> EXCERTO DO TEXTO:
-.-.-
A convivência social exige uma ética da interpretação. E essa ética começa na forma como lemos e ouvimos uns aos outros. Talvez um dia possamos regressar a isso. Até lá, continuarei a encontrar-me com versões alternativas de mim mesmo, versões que nunca escrevi nem disse, mas que as pessoas, generosamente, compõem em meu nome. O que vale é que tudo isso dá à muita gente a oportunidade de se sentir profundamente erudita. Quem sou eu para lhes negar o prazer dessa sensação?
Miro Guarda
Como o Professor uma vez disse: há erudição na ignorância. 🙈😜😂😂😂
Mussá Mohamad Ibrahimo
Um festival folclórico de "Espantalhos" no ambiente de debate... Distorcem tudo!
-.-.-
> MATERIAL APRESENTADO:
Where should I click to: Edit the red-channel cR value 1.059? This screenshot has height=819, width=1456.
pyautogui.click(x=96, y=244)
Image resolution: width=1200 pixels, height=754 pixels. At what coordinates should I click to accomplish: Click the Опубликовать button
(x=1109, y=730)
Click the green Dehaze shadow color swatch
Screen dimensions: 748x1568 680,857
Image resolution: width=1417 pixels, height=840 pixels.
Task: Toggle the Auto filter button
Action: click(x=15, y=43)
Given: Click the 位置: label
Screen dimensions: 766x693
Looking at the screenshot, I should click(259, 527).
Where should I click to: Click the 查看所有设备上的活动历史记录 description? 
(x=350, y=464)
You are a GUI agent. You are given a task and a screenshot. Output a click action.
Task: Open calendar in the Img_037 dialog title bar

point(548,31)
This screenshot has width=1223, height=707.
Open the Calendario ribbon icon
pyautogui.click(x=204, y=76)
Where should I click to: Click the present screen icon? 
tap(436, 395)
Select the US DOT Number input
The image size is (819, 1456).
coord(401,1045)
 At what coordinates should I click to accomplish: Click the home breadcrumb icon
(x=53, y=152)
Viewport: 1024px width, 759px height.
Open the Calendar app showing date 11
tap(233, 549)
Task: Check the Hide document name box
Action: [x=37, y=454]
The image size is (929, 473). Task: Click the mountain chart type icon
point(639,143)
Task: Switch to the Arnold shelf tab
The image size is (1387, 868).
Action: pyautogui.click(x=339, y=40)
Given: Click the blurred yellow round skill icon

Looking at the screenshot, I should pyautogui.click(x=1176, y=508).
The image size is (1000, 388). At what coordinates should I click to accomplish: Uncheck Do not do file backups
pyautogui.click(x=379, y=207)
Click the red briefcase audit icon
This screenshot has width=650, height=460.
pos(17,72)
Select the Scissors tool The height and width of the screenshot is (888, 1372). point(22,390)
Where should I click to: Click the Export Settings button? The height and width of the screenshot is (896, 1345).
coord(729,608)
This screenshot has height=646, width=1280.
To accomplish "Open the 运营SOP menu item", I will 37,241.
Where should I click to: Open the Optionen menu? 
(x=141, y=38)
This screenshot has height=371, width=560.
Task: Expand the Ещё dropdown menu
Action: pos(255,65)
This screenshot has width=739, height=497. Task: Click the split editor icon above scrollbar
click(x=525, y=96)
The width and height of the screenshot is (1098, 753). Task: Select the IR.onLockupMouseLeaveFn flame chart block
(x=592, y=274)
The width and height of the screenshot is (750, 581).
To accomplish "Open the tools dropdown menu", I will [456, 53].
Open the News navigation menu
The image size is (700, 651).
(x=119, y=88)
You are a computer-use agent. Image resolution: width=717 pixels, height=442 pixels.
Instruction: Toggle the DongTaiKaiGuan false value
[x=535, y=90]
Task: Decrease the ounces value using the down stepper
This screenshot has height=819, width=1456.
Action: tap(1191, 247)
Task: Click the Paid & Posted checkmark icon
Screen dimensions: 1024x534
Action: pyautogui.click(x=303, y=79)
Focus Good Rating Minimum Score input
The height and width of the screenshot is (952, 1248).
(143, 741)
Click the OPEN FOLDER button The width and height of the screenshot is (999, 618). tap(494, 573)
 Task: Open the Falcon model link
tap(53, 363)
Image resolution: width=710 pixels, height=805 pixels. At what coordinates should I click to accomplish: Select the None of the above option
-.-.-
> OBJETIVO DA TAREFA: De acordo com o excerto do texto, onde começa a ética da interpretação?

> EXERCÍCIO RESOLVIDO: Começa na forma como lemos e ouvimos uns aos outros.